孔子もお釈迦さまも、周囲から敬われ慕われる方々は、きっとそれを日々実践されていたのでありましょう。

7月16日~真の自己の姿に目覚める2016年07月16日【265】

7月1日~まだ足りないまだ足りない!

 「今年はよく雨が降りましたね」。これが最近のあいさつ言葉です。

 さて、先日読んだ本の中に餓鬼のことが書いてありました。餓鬼とは仏教で説かれる迷いの世界にいる存在です。

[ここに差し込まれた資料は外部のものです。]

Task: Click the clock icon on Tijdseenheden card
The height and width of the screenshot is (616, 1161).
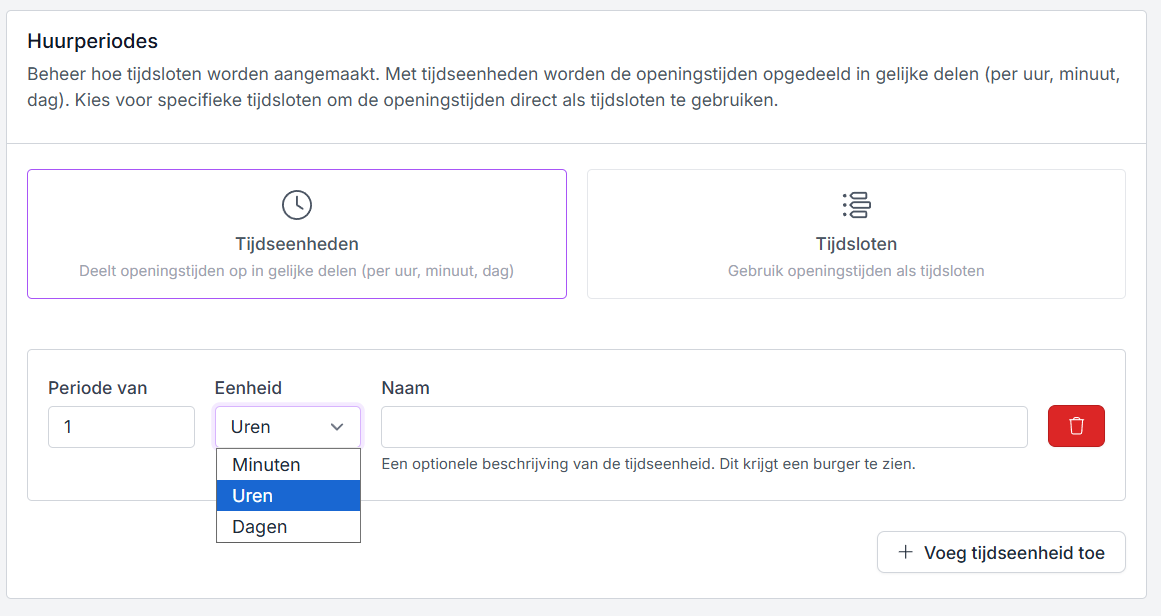Action: pos(297,205)

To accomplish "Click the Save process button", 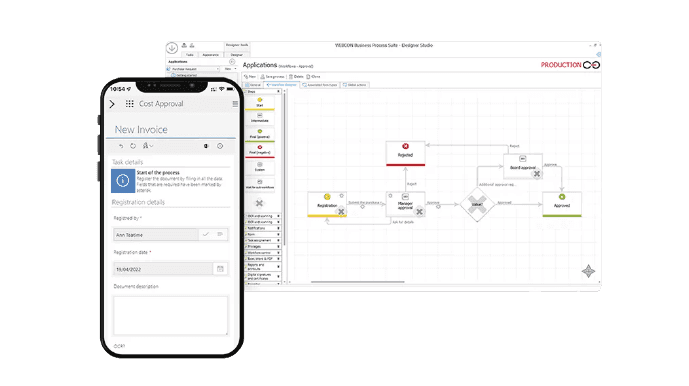I will [x=272, y=76].

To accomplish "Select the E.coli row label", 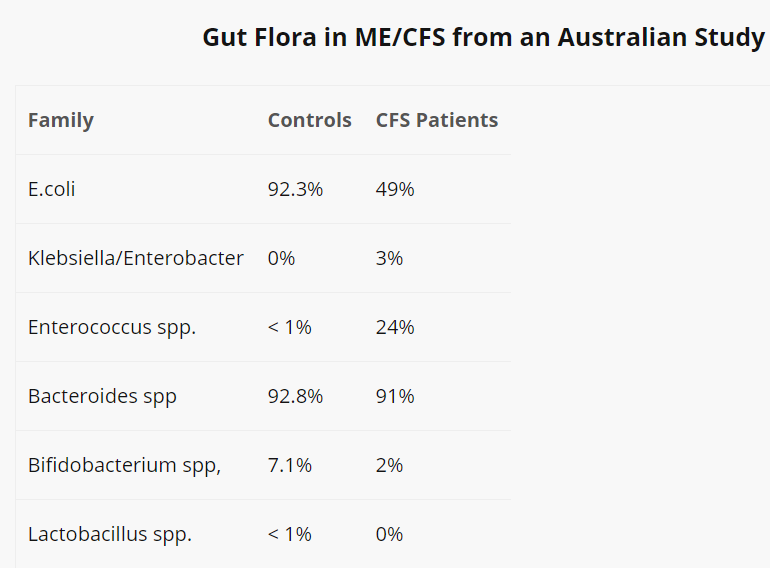I will [52, 189].
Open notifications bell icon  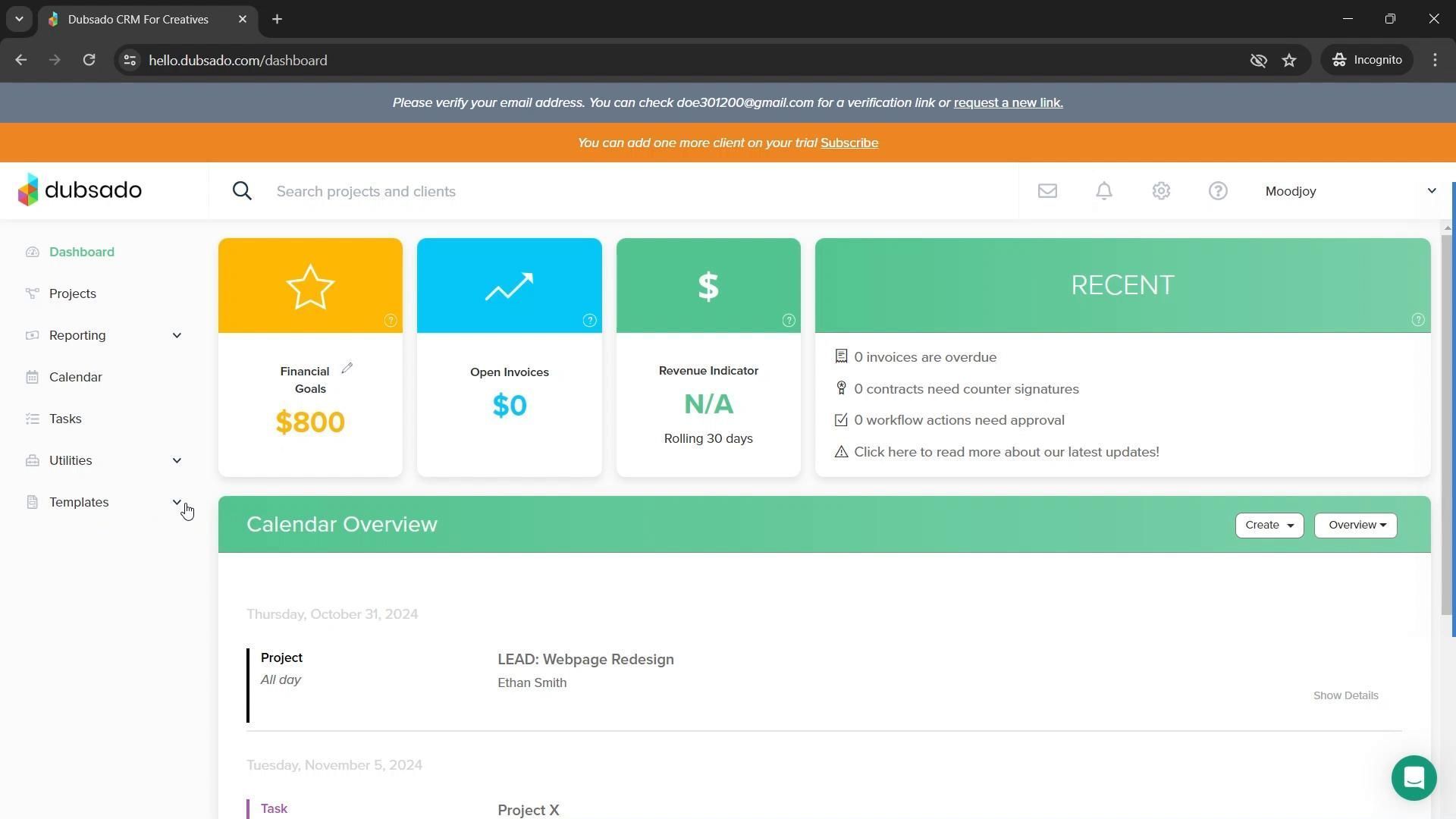click(1104, 191)
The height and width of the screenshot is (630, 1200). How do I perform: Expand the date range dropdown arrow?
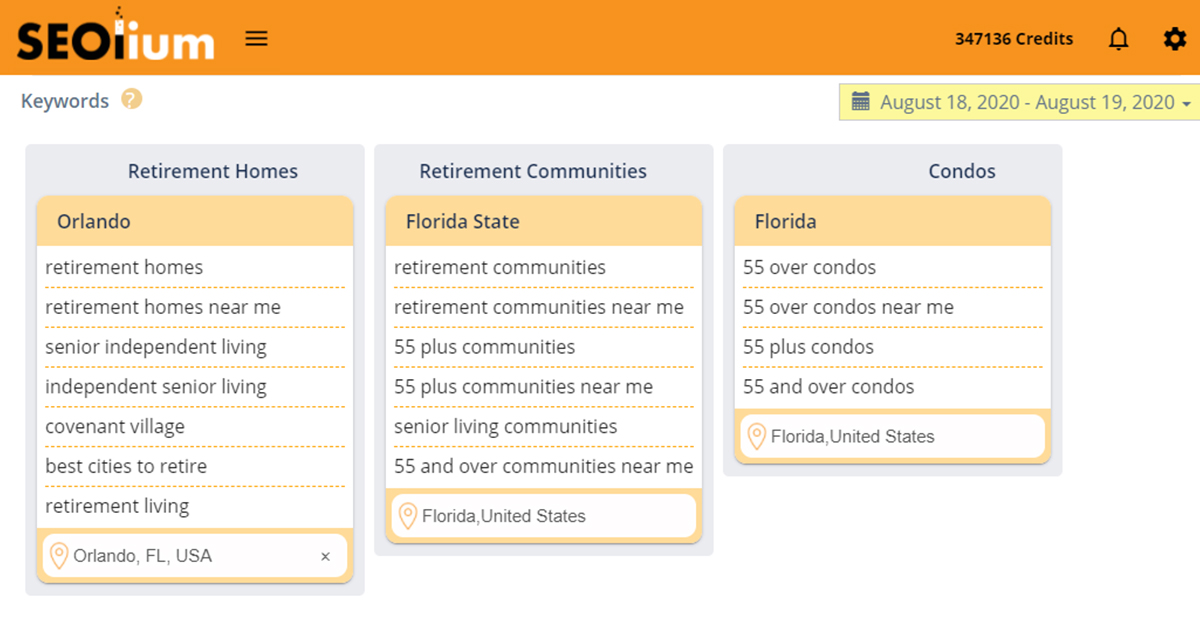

 地獄よりも少し上にあって、生前に貪りの心にとらわれ施すことを知らなかった者が堕ちる世界と言われます。

 この餓鬼には三つのタイプがあるそうです。

 一つ目は「無財餓鬼」といって、字の通りまったく財産を持たない餓鬼です。

 着る服もなく食べ物も持ちません。ひもじくて道に落ちている馬糞まで食べようとするのですが、口に持っていくとたちまち炎となって燃えてしまい食べることができず、飢えの苦しみを負わなくてはなりません。

 二つ目は「少財餓鬼」といって、文字通り少しの財産を持った餓鬼です。とは言っても、糞尿や残飯などしか食べることができません。

 最後は「多財餓鬼」で、これは多くの財産をもった餓鬼で、今風に言えばセレブな餓鬼です。

 豪華な家に住み、別荘まで持って、運転手付きの車で思うがままに送り迎え、ご飯も日本料理、中華、フランス、イタリア、何でもござれです。

 またこの多財餓鬼は、餓鬼の世界だけでなくいろんな世界に行くこともできるそうで、もしかしたら私たちの人間の世界にもいるかもしれません。

 こんなセレブな餓鬼が何の苦しみを負うのかが問題です。それは、足ることを知ることのない苦しみです。

 いくら豪華な生活をしても、どれほどおいしいものを食べてもまだ足りないまだ足りないと満足できず、ついには人の物までも手を出してしまいます。

 自分でもっているもの、与えられたもので満足できないとき、人は餓鬼になってしまうのです。

 先日、退職された東京都のお偉いさんにも聞いていただきたいお話です。いえいえそういう私も聞かせていただきます。

7月1日~まだ足りないまだ足りない!2016年07月02日【264】

6月16日~しなやかな人生のすすめ

 梅雨の最中、素晴らしいニュースが飛び込んできました。

 大リーグに挑戦し十六年、四十二歳になるイチロー選手が、日米通算でピートローズが持つ最多安打を抜く記録、四二五七本を成し遂げたのです。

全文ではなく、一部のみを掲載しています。